La defensa de Villaverde logró que se anulara el veredicto y se fijara un nuevo juicio, y presentó además un pedido para que se le aplicara una pena por debajo de las guías federales, cuyo contenido se mantuvo bajo secreto, algo habitual cuando el acusado coopera con el gobierno o teme represalias. Más tarde consiguió la excarcelación, pero incumplió las condiciones de su libertad supervisada y la Justicia emitió una nueva orden de arresto. Mientras sus coimputados recibieron y cumplieron penas de entre año y medio y casi cuatro años de prisión, ella se radicó definitivamente en la Argentina.

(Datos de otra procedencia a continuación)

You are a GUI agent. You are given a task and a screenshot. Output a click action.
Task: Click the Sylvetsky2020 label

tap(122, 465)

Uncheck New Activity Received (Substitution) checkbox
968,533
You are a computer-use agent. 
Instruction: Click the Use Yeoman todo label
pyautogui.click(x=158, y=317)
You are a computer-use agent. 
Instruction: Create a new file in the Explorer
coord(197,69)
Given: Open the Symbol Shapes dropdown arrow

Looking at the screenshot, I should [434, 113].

La Fiscalía Federal de Florida retiró formalmente los cargos en 2017, tras catorce años y medio de parálisis procesal, sin haber logrado avanzar contra Villaverde. Su entorno sostiene hoy que “no tuvo estupefacientes en su poder”, que “no tiene vínculos con el narcotráfico” y que se trató de “una historia desgraciada” ya superada, sin impedimentos legales para asumir su banca. Pero la falta de respuestas concretas a las preguntas periodísticas y el peso simbólico de una acusación por narcotráfico en el exterior mantienen a la legisladora en el centro de un escándalo que sacude al oficialismo libertario.